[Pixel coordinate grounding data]
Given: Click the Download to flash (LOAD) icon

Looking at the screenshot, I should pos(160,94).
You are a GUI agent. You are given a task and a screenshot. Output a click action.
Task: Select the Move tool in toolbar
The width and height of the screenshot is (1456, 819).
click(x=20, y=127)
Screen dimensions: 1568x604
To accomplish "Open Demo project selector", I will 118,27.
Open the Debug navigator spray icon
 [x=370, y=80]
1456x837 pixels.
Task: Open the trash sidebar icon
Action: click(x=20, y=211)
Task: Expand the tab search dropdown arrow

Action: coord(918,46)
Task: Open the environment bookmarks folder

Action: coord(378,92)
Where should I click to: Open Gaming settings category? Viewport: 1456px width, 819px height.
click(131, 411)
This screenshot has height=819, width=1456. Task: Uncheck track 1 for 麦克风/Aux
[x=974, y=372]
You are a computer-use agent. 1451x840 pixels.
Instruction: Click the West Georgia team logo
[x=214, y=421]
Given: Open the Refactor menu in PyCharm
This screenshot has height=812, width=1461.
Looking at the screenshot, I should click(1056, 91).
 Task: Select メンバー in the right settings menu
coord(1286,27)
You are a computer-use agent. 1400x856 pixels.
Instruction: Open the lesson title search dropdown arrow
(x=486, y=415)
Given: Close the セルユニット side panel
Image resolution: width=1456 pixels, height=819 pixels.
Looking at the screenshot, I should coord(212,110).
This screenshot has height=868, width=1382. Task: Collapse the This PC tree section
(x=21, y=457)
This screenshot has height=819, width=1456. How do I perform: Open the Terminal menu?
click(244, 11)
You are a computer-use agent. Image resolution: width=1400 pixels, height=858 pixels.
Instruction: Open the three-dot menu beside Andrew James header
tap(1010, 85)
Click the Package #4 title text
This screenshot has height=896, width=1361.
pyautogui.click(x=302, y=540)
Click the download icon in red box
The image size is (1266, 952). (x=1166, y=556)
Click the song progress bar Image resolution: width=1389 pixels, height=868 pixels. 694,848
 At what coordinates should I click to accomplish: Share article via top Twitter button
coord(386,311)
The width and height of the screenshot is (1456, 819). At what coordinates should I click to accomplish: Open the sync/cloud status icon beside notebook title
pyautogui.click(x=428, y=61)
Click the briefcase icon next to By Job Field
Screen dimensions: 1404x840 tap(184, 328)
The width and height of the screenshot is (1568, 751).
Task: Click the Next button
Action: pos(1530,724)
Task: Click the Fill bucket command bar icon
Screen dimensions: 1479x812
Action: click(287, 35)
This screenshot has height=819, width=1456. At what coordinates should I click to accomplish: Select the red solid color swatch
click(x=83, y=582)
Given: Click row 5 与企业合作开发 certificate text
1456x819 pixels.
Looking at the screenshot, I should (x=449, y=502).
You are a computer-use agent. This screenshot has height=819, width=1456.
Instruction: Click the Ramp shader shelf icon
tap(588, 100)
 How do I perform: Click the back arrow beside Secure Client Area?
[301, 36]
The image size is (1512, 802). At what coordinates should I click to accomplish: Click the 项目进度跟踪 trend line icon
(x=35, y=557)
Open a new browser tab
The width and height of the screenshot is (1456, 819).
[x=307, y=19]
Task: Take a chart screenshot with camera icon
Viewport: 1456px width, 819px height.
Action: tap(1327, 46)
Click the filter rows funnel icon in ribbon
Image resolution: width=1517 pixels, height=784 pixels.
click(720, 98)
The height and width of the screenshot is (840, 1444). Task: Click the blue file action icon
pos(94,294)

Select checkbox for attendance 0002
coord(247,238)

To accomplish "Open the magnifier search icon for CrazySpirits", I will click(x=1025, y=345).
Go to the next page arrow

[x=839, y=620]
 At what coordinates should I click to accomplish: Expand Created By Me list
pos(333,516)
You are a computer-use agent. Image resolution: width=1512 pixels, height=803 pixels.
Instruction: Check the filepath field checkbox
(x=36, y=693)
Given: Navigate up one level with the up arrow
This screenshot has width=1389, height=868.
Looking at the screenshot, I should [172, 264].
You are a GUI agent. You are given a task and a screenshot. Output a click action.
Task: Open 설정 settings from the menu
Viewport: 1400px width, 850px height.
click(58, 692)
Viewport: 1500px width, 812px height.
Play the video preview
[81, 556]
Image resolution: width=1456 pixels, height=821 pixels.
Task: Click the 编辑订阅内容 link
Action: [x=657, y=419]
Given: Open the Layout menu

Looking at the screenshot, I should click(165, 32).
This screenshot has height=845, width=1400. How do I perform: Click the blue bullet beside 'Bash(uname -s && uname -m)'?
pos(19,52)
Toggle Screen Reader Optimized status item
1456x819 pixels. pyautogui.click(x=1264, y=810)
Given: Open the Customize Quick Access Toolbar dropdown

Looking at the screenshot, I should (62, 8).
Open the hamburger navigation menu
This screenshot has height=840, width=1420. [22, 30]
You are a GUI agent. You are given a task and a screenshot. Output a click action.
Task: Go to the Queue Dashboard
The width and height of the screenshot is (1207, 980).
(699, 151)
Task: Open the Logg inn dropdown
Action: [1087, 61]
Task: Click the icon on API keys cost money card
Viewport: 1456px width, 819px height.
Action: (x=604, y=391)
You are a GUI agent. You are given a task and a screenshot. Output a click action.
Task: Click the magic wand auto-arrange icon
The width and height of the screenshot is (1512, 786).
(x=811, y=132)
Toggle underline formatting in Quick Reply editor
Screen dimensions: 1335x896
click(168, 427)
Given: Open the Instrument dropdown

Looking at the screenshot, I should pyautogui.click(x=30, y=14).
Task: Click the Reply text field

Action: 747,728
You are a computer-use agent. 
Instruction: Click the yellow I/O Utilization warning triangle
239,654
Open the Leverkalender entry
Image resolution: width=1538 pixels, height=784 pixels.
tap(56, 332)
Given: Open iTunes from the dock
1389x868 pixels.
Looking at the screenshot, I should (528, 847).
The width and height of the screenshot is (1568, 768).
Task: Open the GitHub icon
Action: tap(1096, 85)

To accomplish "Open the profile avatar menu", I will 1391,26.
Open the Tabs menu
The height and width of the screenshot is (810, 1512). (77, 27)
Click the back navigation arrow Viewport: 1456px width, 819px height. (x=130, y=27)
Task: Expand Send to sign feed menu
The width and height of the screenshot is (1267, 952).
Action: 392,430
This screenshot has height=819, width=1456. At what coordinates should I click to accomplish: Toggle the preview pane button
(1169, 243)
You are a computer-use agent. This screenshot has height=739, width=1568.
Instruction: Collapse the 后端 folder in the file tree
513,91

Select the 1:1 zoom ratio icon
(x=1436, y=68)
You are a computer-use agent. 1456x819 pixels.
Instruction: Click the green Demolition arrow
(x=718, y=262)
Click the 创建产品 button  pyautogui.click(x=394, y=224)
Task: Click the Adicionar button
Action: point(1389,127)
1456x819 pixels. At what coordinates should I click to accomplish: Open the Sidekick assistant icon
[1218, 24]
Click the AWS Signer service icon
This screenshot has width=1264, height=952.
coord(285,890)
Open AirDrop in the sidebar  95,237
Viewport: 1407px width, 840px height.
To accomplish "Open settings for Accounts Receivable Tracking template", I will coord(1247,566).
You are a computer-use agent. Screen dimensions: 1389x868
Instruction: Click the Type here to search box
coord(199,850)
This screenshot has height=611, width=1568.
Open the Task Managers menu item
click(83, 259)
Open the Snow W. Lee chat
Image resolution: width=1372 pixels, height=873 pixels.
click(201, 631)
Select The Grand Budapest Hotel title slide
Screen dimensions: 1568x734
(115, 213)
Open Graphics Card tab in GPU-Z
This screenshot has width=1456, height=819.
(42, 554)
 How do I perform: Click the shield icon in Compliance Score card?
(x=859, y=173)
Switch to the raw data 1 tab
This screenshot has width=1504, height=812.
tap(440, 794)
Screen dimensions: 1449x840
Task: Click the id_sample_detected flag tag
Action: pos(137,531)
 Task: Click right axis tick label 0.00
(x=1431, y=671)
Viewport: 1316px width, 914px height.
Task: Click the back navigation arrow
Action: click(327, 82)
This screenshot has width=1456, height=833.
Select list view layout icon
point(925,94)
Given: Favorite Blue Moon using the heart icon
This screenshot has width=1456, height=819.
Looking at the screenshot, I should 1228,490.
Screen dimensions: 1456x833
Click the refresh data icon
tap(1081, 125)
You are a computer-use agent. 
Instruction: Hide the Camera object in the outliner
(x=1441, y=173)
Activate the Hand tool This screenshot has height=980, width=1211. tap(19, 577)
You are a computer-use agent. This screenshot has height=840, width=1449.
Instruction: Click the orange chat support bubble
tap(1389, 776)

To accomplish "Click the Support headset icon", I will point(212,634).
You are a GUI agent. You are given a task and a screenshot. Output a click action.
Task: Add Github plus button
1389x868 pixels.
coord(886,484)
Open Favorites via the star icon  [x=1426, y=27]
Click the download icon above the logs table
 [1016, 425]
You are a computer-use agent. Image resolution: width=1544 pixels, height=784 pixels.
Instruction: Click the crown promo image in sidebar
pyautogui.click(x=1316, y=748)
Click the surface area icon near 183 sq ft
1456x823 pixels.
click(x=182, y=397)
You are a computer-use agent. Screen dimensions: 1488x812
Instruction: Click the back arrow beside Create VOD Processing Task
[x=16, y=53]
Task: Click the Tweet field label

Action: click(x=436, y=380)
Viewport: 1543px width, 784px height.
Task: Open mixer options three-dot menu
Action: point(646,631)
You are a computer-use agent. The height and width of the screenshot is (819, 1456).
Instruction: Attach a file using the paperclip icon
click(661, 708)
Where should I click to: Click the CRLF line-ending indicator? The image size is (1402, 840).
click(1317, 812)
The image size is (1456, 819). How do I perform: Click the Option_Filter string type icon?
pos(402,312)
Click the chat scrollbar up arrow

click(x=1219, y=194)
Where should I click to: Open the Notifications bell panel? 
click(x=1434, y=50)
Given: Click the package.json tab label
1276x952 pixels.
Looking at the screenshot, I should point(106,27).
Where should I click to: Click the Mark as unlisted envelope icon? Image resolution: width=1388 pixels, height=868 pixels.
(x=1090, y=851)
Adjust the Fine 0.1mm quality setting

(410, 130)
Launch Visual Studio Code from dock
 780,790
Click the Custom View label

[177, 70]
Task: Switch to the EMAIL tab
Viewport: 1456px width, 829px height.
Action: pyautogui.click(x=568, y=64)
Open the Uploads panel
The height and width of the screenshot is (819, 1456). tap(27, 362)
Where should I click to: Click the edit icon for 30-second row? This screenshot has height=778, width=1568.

__Exercise objective__:
Examine the records and pull out every line where the string "with" occurs.

__Solution__:
Task: Take a chart screenshot with camera icon
Given: Navigate up one level with the up arrow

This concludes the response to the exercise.